Ascribe miracles to these mortals,
as if burning bush tricks are meant
for less than a ruler of the universe;
as if grace and death are co-resident twins;
as if the dead hold the only wisdom.
(If they're so smart,
how come they're dead?)
Ecce Signum! Kyrie, Kyrie Eleison!
You must see the dead.
Glue them to dashboards.
Place them in gardens.
Hang them on walls.
Dangle them on chains.
Kill in their names.
Ask for rescue by a father which art
watching his son bleed to eternal death.
Tell me I will not be saved until
I have swallowed your dead.
I have no appetite for redeemable-coupon corpses.
I have no satanic muses,
no long-dead daemons,
to exorcise
or fear.
I do not understand necromancy.
I know the dead as scribes of the book of life.

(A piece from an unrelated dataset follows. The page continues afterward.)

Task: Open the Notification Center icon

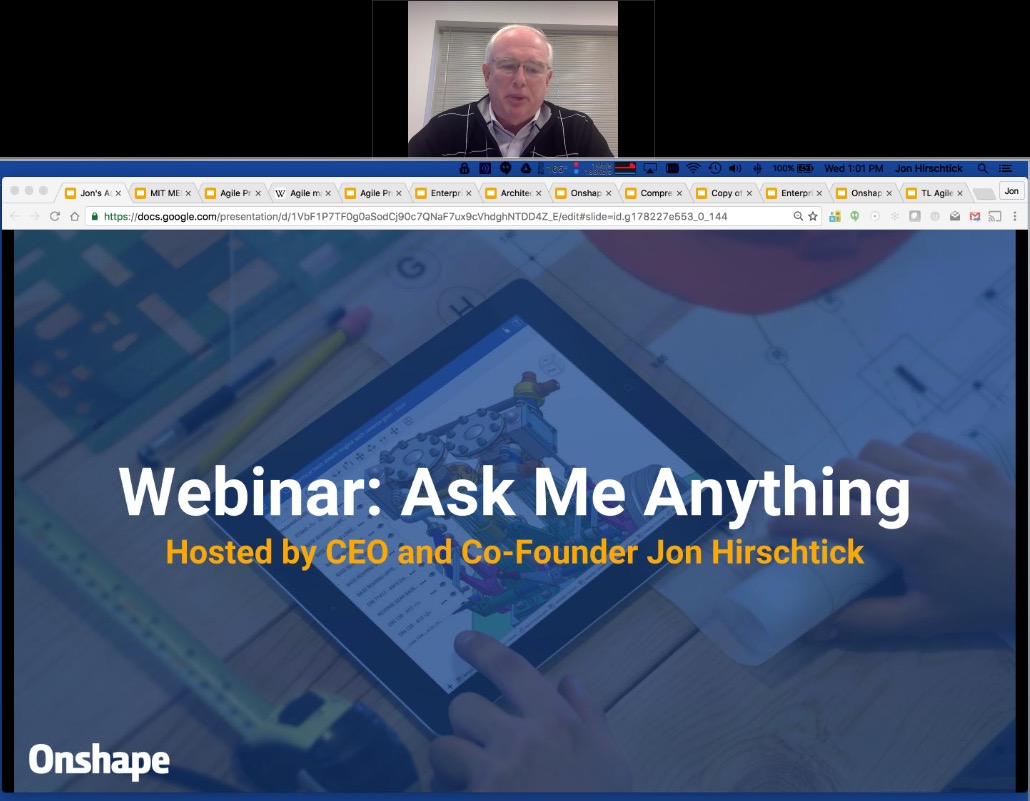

Plant them fast in plain pine to fertilize the tree of life.
Mourn them not too little, not too long.
Know death as merely the consequence of living,
not the whole
heaven and hell
point of it.
I cannot embrace necromancy.
Here is the reward; here on earth,
in this open-eyed covenant,
this watchful wary living,
this weariness,
this woe,
this salt.
In this kiss
that came before
the crucifixion.
I do not live in a necropolis; I live in Torah.

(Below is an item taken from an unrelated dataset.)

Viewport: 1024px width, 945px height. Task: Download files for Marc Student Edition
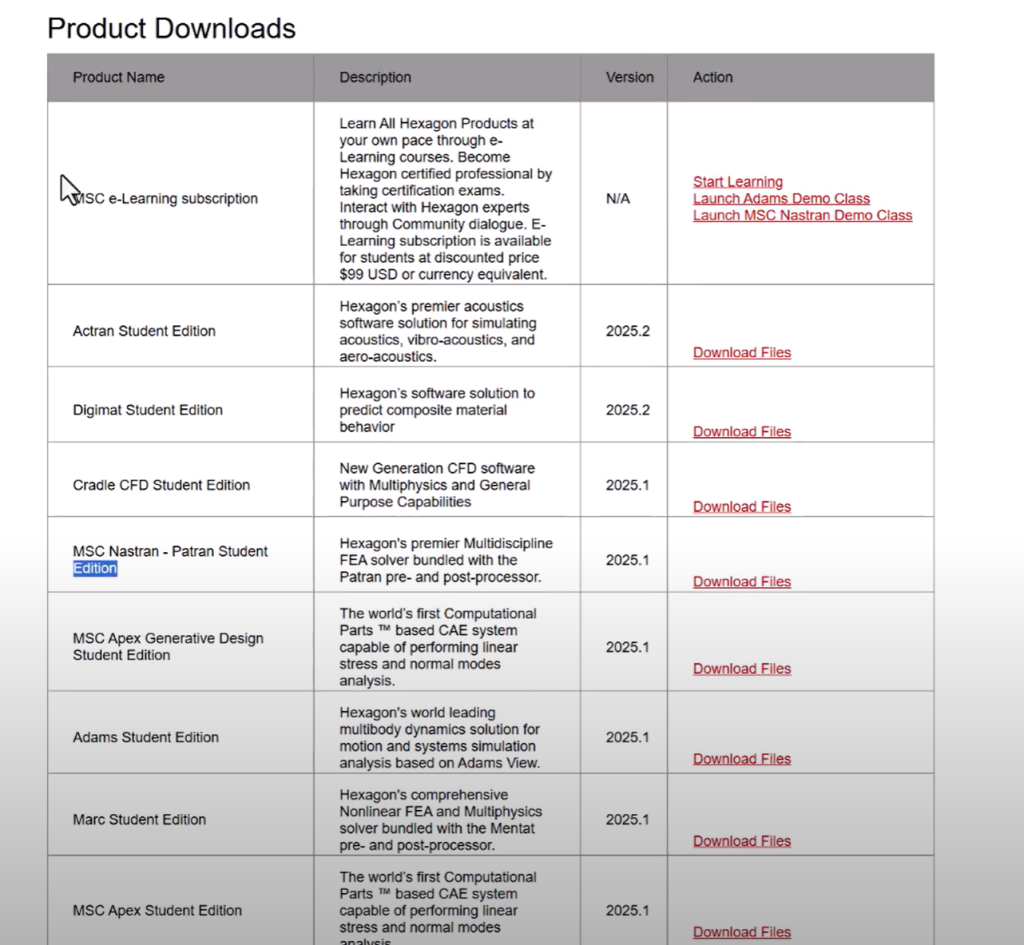click(x=741, y=841)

Hashem, blessed be, as it is said,
stopped Avraham from making Yitzhak another hunting trophy;
this from the god with a mighty hand and
an outstretched arm;
the vengeful, irascible deity of
Yaakov, Sarah, Rivka, and Rachael,
Leah, Moshe, Daveed, and Yehuda;
the god of the lion
the one
who said:
Shema Yisrael... (Hear O Israel...)
With all your heart, all your soul, and all your might
Love life more than law;
Love living more than life's potential;
Love the woman undead more than the child unborn.
Adonoi Elohaynu... (Hashem, our god...)
With all your heart, all your soul, and all your might
When sitting in your house,
When walking by the way,
When rising up,
When lying down.
Adonoi Echod. (Hashem is one.)
With all your heart, all your soul, and all your might
Bind living words between your eyes, on your hand;
Nail them to your door posts;
Write them on your gates.
Amen. Amen. Amen.
Kiddish. Kadosh. Kaddish.
That the days of life may be multiplied
I say a blessing for washing my hands,
for combing my hair,
for burying the dead.
I must see breathing beings.
I must see each moment breathed.
I must eat each day's liver.
Only soil will swallow me when I am dead.